Following the complete sequencing and mapping of the 24 human chromosomes, the demand for sequencing increased rapidly, thus calling for a more low‐cost and high‐throughput technique. This calling motivated the development of second‐generation sequencing, also known as next‐generation sequencing (NGS), where pyrosequencing plays a major role. The pyrosequencing technique, pioneered by Pål Nyren and colleagues 50, 51 was still, like the Sanger's dideoxy, a sequence‐by synthesis’ (SBS) technique, as they both require a direct action of DNA polymerase to produce the reading output. The pyrosequencing method is based on detecting the activity of the DNA polymerase with luminescence, hence allowing sequencing a single strand of DNA by synthesizing the complementary strand, one base pair at a time. Each nucleotide is sequentially washed through the system over the template DNA affixed to a solid phase. Light is produced only when the nucleotide solution complements the first unpaired base of the template and the order of solutions which produce the luminescence permits the determination of the sequence of the template. The first major successful commercial NGS platform, the 454 sequencer was based on the concept of pyrosequencing technique and mass parallelization of sequencing reactions, greatly increasing the amount of DNA that can be sequenced in one run 52. Several parallel sequencing techniques followed upon the success of the 454 sequencer where the Solexa method of sequencing, acquired by Illumina in 2006, is the most important and ‘short read’ sequencing platform 53. In short, template DNA is fragmented and end‐repaired with poly‐A tails to ensure the ligation of adaptors. The adapter oligonucleotides are complementary to the flow‐cell anchors. Adapter‐modified, single‐stranded DNA is added to the flow cell and immobilized by hybridization. Bridge amplification generates clonally amplified clusters that are denatured and cleaved, and sequencing can be initiated with addition of primers, polymerase and the four reversible dye terminators, followed by imaging and recording of fluorescence. When recording of the one cycle is completed, fluorescence and terminators are removed, and the next cycle of synthesis is directly initiated.

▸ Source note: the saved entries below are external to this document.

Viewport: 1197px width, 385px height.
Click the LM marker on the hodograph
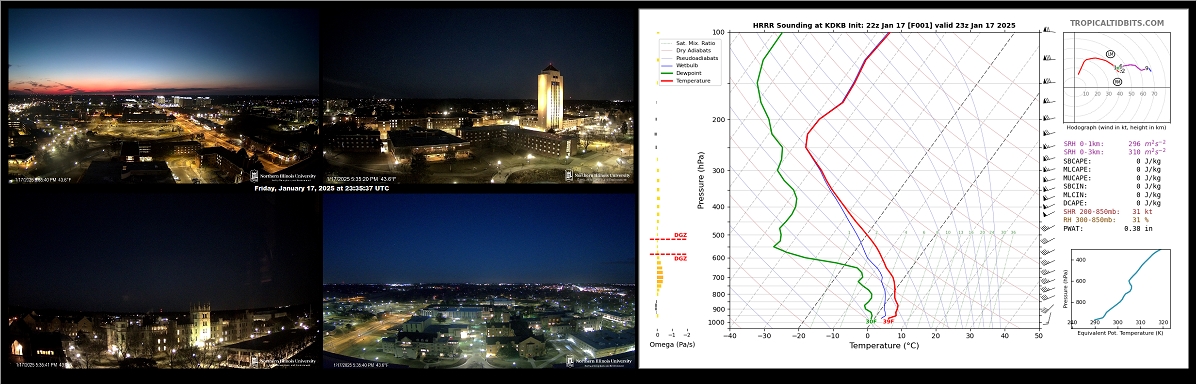click(1110, 53)
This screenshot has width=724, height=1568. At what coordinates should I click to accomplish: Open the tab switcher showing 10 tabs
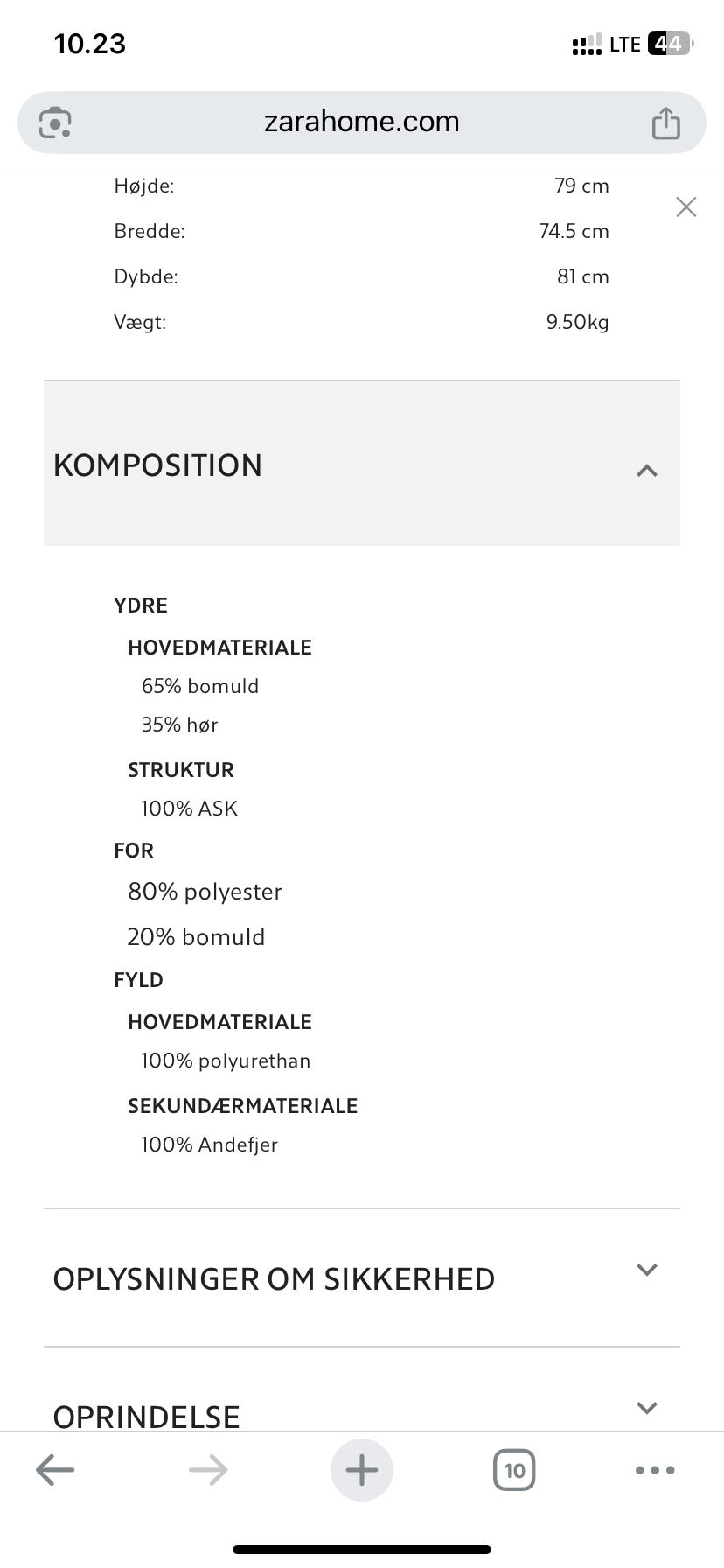(514, 1470)
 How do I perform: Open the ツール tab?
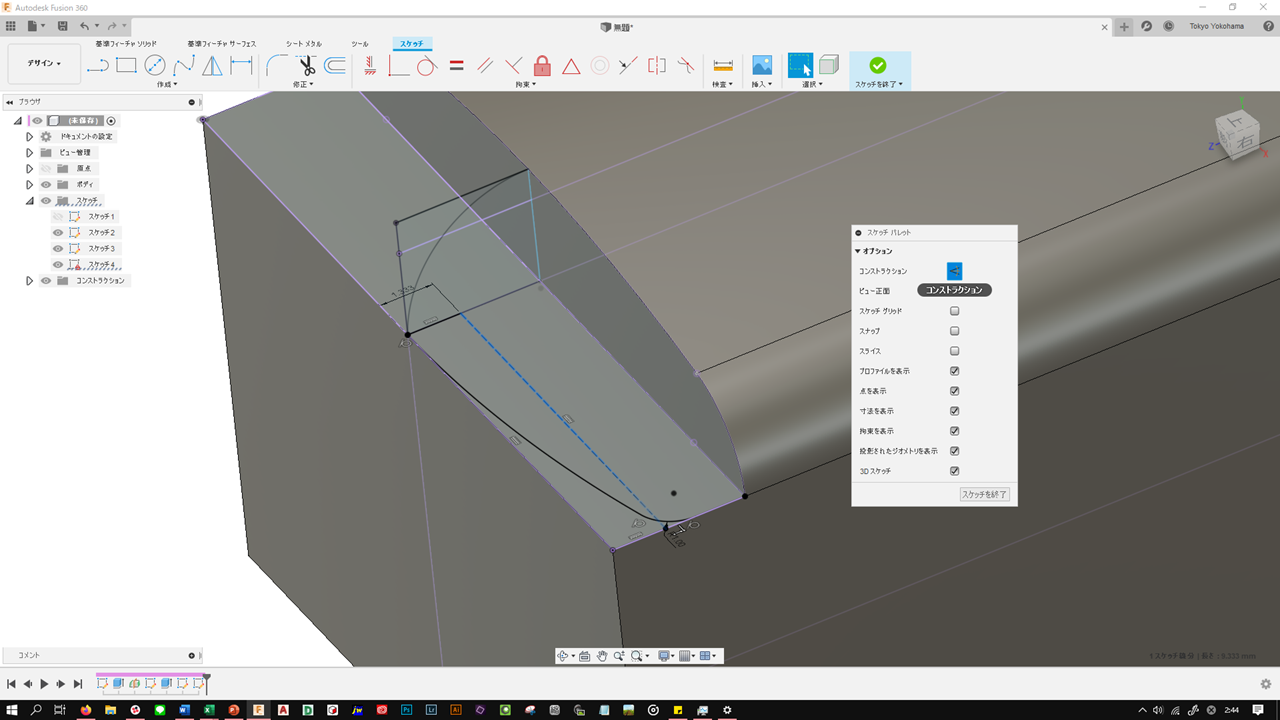point(359,44)
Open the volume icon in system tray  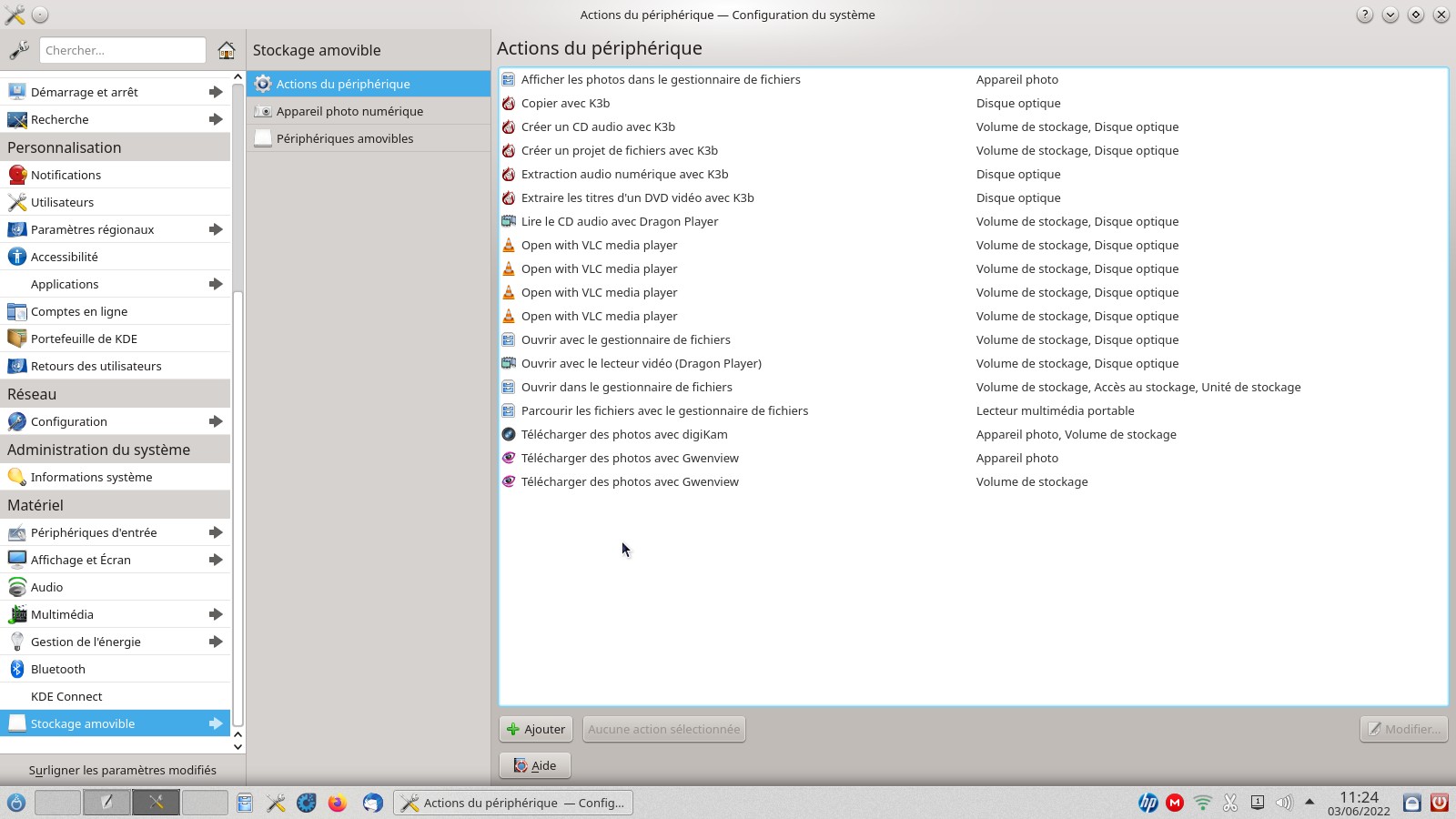click(x=1284, y=803)
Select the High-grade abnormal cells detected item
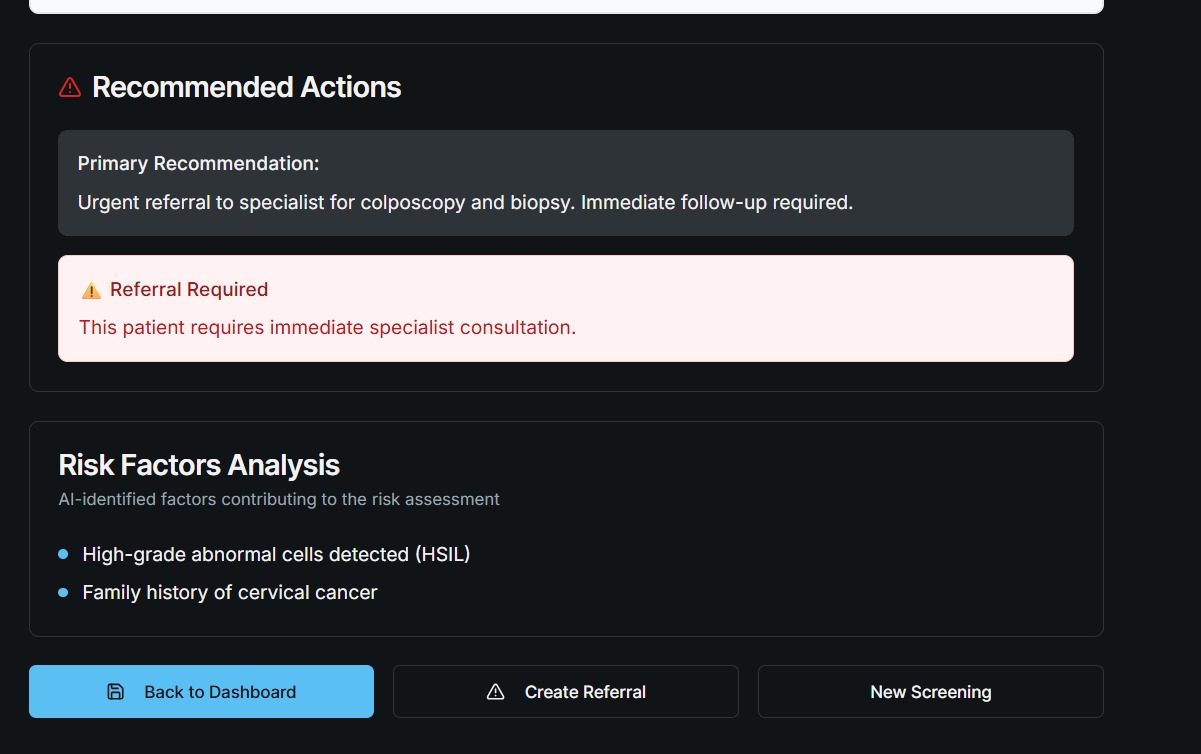The image size is (1201, 754). coord(276,554)
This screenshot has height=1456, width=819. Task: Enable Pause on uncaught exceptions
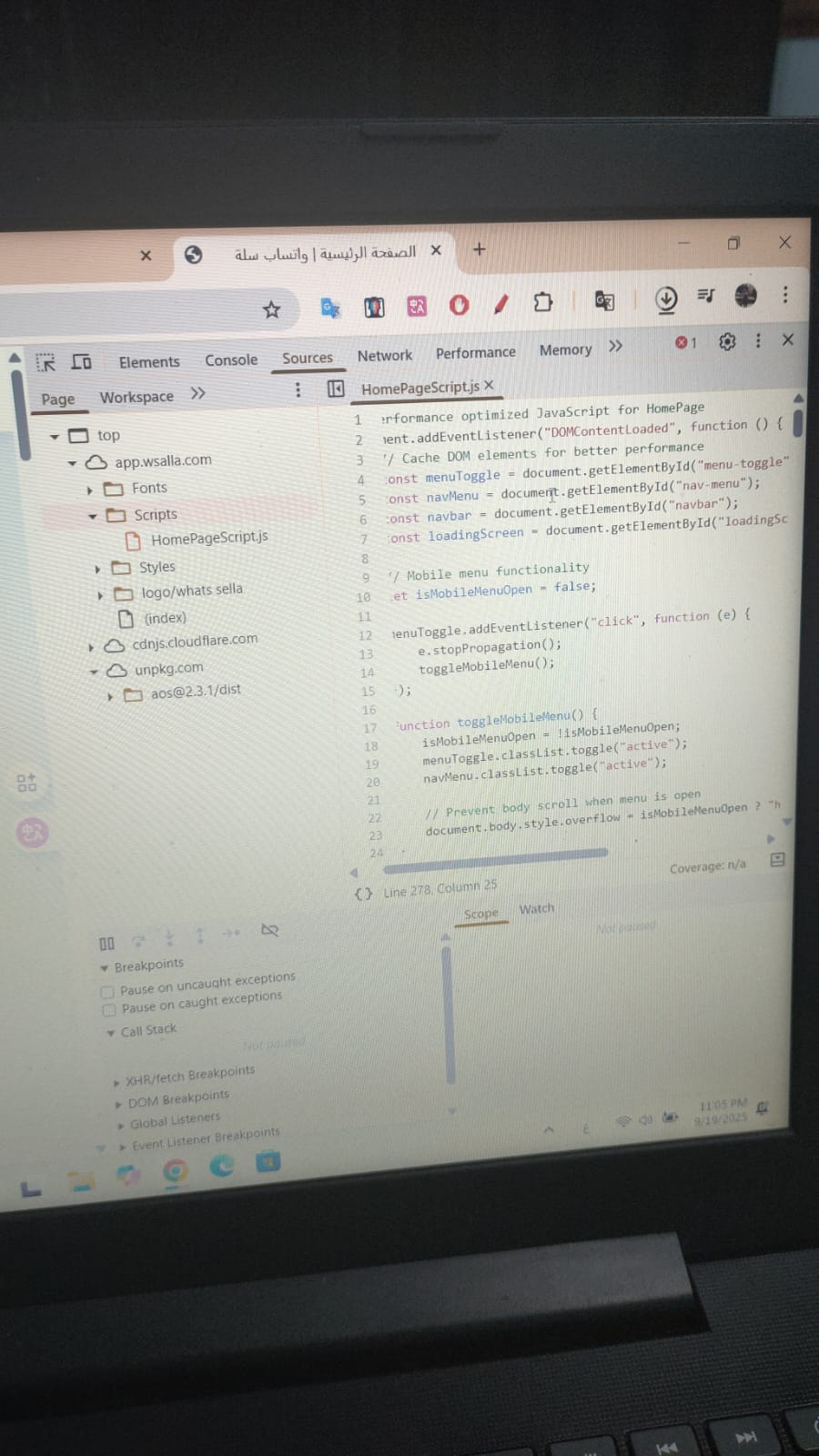click(x=108, y=991)
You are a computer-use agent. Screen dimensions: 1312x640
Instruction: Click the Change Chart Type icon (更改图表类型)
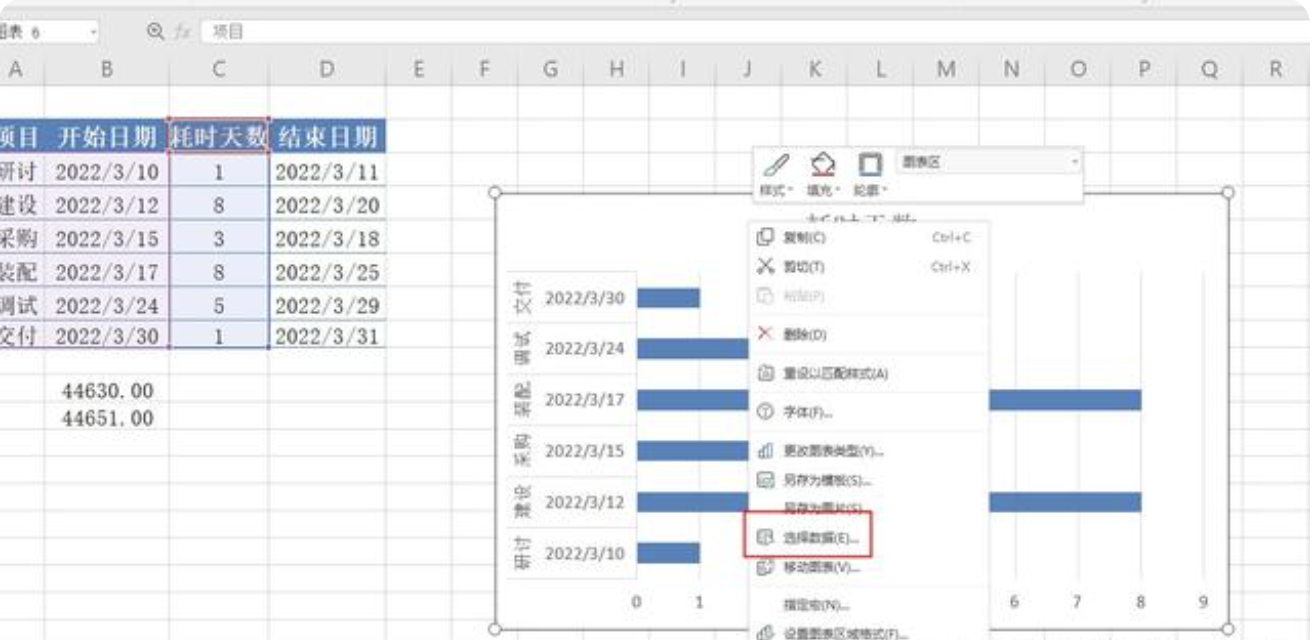coord(766,451)
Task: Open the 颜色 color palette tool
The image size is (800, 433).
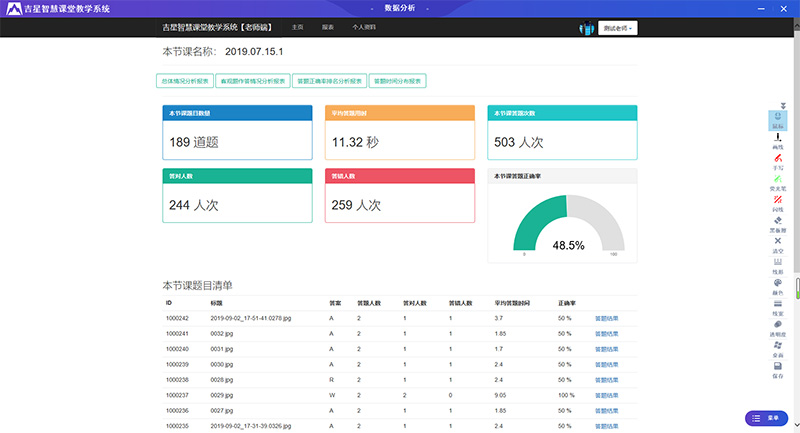Action: coord(777,285)
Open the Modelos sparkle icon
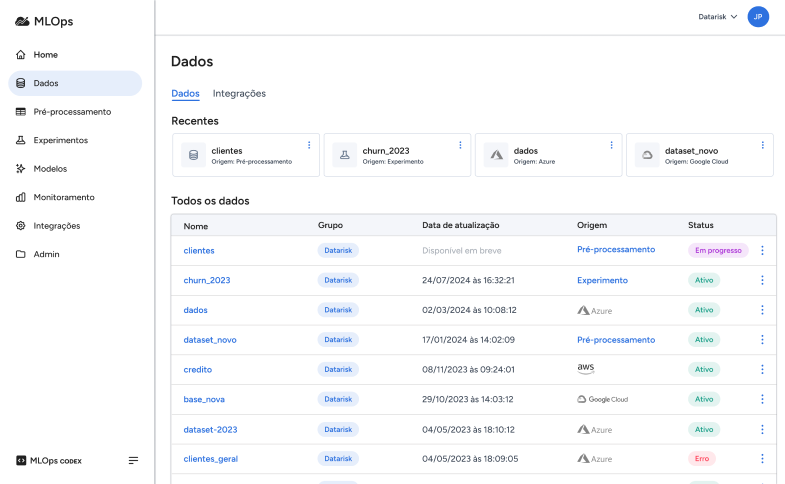Screen dimensions: 785x484 pos(21,169)
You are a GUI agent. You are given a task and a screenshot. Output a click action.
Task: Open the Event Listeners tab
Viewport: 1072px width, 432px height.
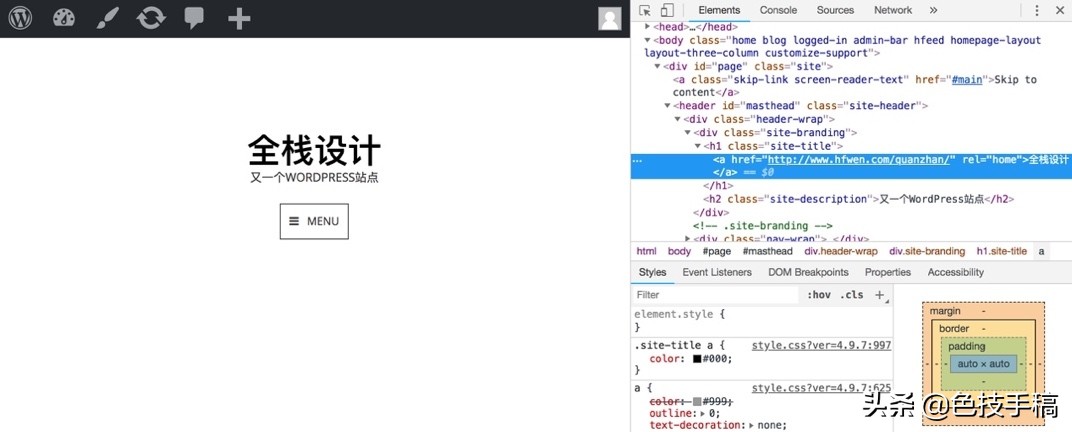point(717,272)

Targeted sequencing and gene‐panels are widely used when predefined genes are to be sequenced and if coverage need to be high, for instance to identify low‐frequency tumor‐drives. The actual sequencing process is identical to the one described above, however the region of interest is captured by initial hybridization of a library of biotinylated RNA oligos predesigned to specific genomic regions (e.g. gene‐panel) using magnetic beads, flowed by PCR amplification. It is often argued that targeted sequencing is preferable if the suspected disease or condition has already been identified, due to affordable costs and higher coverage yield as well as reduced sequencing time 54. However, it may be reasonable to question this presumption, since it holds some frauds; for instance, sequencing is often used to confirm a tentative diagnosis, and often, variants in the suspected genes associated with the most likely diagnosis are not identified, resulting in another targeted gene panel or a broader screening method like WES or WGS. Thus, choosing targeted gene‐panel may indeed increase the time until a causative genetic diagnosis is made, as well as the costs, which would have been reduced if the genomic approach had been the first and only platform chosen 55, 56, 57. Other arguments for working towards reducing the use of gene‐panels and convert to WGS as the primary choice, is that the sequencing data can be remapped and reanalyzed at a later stage, when new genetic associations are identified; moreover, the data together with the patients phenotype enables research in a specific disease and will lead to the identification of new disease associated candidate genes without further laboratory costs. Interestingly, when comparing sample preparation time in the laboratory, the pre‐capture‐step necessary for gene‐panels exceeds the non‐capture technique used for WGS, both in time and hands‐on 58.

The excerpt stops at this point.